The great Berselius afraid! The man who had faced the elephants, the man who cared not a halfpenny for death, the man who was so far above the stature of other men, sitting there beside him and holding his hand like a little child, and saying, “I am afraid!”

And the voice of Berselius was not the voice of the Berselius of yesterday. It had lost the decision and commanding tone that made it so different from the voices of common men.

“It will pass,” said Adams. “It is only a shake-up of the brain. Why, I have seen a man after a blow on the head with his memory clean wiped out. He had to learn his alphabet again.”

Berselius did not reply. His head was nodding forward in sleep. He had slept all day, but sleep had taken him again suddenly, just as it takes a child, and Adams placed him under the improvised tent with the coat for a pillow under his head, and then sat by the fire.
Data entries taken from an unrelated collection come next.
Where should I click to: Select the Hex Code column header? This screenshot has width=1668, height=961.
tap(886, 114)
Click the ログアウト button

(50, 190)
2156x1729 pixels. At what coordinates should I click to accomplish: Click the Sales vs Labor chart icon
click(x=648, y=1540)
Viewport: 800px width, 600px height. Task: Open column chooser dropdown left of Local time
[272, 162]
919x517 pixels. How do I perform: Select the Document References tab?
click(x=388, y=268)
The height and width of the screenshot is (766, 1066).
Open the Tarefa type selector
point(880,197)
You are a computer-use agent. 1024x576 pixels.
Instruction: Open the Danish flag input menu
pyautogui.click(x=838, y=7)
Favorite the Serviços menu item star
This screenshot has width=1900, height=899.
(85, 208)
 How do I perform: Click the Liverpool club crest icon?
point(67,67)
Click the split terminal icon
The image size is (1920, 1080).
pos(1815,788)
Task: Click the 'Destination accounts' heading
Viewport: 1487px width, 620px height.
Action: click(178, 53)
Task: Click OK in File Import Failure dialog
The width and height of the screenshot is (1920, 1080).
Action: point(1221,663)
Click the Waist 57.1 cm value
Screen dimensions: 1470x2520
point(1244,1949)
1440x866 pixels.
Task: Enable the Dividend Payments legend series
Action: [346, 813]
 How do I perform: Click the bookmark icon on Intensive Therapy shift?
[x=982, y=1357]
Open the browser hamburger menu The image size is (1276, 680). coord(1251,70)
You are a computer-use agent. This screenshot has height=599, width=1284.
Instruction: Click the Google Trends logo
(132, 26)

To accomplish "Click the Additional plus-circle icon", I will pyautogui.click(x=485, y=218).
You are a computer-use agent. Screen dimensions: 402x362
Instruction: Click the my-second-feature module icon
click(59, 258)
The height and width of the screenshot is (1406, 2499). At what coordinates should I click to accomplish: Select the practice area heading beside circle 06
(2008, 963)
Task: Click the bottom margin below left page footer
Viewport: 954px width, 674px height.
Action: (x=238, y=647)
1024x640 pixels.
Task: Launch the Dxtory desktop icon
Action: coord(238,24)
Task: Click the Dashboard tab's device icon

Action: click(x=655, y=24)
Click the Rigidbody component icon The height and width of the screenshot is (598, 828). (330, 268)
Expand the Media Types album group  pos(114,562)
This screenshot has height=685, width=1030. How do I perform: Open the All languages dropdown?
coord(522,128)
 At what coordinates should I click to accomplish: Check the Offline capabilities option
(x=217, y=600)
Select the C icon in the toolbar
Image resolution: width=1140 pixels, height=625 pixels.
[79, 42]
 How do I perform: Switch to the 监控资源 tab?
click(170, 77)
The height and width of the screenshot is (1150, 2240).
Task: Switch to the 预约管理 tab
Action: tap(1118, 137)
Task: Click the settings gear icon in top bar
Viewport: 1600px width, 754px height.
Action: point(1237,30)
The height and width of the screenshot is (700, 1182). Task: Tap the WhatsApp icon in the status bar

Memory of all things in this wonderful world is surely the most wonderful. It is there now, and the next moment it is not. You leave your house in London, and you are next found in Brighton, sane to all intents and purposes, but your memory is gone. A dense fog hides everything you have ever done, dreamed or spoken. You may have committed crimes in your past life, or you may have been a saint. It is all the same, for the moment, until the mist breaks up and your past reappears.

Berselius’s case was a phase of this condition. He knew his name—everything lay before his mind up to a certain point. Beyond that, he knew all sorts of things were lying, but he could not see them. To use his own eloquent expression, he had lost the sight of memory.

If you recall your past, it comes in pictures. You have to ransack a great photographic gallery. Before you can think, you must see.

Beyond a certain point Berselius had lost the sight of memory, In other words, he had lost his past.